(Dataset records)

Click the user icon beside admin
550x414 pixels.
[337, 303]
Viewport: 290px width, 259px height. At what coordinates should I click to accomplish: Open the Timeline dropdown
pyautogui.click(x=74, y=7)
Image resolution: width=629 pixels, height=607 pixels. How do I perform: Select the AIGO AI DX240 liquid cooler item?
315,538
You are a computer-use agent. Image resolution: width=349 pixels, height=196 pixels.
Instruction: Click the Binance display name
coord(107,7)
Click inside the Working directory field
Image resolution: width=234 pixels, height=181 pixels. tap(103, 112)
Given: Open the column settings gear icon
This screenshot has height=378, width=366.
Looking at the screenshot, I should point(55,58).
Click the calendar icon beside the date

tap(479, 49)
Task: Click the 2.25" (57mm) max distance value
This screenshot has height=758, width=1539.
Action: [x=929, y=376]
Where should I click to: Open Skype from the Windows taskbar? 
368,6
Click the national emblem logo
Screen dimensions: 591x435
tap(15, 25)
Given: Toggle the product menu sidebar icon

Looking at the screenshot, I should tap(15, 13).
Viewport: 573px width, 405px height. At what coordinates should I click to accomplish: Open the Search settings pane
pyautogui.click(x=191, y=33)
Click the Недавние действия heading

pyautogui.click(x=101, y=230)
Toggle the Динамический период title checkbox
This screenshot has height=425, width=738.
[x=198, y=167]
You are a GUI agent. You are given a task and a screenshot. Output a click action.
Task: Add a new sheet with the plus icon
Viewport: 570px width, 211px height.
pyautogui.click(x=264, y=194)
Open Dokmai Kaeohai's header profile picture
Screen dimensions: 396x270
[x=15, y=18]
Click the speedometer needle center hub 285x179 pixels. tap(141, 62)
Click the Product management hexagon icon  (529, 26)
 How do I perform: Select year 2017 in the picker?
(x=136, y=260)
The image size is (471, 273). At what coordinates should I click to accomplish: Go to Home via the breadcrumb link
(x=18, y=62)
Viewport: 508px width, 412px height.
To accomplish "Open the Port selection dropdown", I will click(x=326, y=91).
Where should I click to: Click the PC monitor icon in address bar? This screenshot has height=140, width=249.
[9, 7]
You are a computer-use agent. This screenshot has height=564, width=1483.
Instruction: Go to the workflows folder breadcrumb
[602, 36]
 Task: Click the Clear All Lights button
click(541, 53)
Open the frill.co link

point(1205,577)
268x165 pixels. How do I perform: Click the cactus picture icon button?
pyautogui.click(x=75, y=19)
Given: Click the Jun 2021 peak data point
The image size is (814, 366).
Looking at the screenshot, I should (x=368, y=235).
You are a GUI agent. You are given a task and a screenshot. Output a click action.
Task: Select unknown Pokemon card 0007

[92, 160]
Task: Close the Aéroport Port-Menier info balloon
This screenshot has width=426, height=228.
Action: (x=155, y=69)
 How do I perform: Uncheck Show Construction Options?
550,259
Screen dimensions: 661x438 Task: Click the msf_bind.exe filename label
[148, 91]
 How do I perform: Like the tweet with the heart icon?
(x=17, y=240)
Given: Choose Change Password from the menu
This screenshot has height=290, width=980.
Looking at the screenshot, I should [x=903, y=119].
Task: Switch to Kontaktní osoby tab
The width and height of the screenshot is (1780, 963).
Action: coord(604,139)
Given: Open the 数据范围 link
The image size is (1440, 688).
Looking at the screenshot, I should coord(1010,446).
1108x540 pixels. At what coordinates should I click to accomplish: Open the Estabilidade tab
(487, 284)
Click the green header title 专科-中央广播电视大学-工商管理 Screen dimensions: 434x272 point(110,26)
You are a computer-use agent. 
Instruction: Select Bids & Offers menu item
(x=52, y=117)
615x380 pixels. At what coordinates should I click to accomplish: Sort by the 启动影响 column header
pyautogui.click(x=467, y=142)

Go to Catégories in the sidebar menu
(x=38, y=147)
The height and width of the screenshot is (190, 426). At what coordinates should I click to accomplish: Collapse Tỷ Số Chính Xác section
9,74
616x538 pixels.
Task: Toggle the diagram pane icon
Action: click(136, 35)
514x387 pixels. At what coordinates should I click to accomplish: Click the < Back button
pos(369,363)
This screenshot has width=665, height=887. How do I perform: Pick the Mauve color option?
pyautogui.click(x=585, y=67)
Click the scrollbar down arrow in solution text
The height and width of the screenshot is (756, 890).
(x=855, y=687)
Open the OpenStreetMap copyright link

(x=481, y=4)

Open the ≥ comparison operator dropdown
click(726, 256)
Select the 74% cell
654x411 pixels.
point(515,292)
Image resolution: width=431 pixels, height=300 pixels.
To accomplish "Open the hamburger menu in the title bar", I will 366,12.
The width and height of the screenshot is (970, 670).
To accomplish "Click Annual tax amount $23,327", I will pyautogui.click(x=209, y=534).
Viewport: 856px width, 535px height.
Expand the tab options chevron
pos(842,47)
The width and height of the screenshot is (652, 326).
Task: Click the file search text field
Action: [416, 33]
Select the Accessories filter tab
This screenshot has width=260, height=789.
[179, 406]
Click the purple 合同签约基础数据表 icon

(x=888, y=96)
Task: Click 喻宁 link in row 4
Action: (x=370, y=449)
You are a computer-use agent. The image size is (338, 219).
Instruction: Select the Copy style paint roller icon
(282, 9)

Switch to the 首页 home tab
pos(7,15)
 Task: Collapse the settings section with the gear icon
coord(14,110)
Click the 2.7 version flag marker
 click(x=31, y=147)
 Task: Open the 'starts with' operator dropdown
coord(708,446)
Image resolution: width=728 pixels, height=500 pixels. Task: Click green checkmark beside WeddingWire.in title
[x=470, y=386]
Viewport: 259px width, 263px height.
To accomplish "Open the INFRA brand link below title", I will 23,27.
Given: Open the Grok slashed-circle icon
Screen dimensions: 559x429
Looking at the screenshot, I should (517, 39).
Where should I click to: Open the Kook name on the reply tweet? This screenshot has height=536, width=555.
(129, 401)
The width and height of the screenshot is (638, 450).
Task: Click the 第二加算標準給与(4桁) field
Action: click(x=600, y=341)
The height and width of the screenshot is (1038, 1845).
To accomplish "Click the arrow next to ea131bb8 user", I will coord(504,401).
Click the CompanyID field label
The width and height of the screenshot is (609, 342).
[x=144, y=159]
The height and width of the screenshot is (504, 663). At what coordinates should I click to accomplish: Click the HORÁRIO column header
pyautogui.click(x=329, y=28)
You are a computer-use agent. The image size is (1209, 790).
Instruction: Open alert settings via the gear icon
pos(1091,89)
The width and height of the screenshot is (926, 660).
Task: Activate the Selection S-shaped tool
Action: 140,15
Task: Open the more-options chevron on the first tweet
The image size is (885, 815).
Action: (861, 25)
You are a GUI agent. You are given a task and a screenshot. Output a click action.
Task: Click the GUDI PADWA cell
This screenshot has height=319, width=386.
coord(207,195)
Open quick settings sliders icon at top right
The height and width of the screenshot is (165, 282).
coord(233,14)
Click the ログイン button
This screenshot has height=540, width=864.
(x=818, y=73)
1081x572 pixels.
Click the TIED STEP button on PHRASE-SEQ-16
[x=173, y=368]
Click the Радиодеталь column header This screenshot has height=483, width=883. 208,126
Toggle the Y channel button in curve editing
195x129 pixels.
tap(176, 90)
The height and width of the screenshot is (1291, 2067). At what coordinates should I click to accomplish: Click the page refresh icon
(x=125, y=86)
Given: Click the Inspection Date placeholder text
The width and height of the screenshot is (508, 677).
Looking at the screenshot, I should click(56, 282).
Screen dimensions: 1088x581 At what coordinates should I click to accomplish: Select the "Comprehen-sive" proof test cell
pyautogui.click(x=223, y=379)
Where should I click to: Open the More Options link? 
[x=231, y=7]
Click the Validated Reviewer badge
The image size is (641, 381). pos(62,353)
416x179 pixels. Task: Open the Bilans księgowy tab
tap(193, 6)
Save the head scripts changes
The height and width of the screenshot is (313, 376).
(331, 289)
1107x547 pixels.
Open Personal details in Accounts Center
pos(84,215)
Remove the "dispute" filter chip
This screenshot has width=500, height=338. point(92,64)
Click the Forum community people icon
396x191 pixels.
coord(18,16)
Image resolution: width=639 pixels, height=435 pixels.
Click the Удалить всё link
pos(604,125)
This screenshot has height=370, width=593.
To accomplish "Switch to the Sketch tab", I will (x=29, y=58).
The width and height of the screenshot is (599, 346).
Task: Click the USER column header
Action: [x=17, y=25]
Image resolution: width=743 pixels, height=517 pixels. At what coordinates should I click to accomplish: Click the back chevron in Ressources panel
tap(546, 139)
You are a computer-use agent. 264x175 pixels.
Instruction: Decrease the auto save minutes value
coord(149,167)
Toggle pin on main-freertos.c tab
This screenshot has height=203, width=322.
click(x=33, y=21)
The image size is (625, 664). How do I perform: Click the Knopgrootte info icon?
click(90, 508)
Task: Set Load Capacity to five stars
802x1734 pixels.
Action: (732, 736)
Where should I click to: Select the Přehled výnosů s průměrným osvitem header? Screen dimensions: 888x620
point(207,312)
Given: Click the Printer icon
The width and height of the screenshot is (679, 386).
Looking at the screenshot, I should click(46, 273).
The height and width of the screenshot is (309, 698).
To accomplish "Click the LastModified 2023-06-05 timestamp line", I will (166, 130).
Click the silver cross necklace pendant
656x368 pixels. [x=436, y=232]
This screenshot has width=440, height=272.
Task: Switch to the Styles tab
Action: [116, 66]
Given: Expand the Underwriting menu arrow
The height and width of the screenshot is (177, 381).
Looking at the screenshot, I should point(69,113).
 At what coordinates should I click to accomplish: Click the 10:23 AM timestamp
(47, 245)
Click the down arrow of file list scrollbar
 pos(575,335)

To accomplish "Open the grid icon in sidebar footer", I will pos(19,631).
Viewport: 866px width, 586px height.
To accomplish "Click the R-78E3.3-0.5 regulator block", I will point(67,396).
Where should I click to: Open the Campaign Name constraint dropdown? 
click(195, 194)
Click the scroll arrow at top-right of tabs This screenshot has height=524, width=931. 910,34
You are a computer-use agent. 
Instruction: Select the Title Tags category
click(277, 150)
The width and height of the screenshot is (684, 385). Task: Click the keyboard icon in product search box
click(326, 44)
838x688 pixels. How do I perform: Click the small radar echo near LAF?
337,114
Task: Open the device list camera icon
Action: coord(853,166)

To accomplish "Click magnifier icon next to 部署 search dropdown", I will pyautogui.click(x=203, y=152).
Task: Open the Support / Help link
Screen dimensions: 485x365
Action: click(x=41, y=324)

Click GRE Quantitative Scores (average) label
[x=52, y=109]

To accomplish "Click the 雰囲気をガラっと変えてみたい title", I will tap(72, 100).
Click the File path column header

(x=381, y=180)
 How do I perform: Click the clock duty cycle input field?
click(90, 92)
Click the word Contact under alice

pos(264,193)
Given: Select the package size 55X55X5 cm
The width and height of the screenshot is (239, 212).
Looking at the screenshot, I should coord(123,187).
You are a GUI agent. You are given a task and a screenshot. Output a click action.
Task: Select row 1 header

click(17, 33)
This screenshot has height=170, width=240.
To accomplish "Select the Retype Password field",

→ Prompt
Copy each line above that contains the string "Password".

→ Solution for this exercise
Given: Choose Change Password from the menu
To accomplish "Select the Retype Password field",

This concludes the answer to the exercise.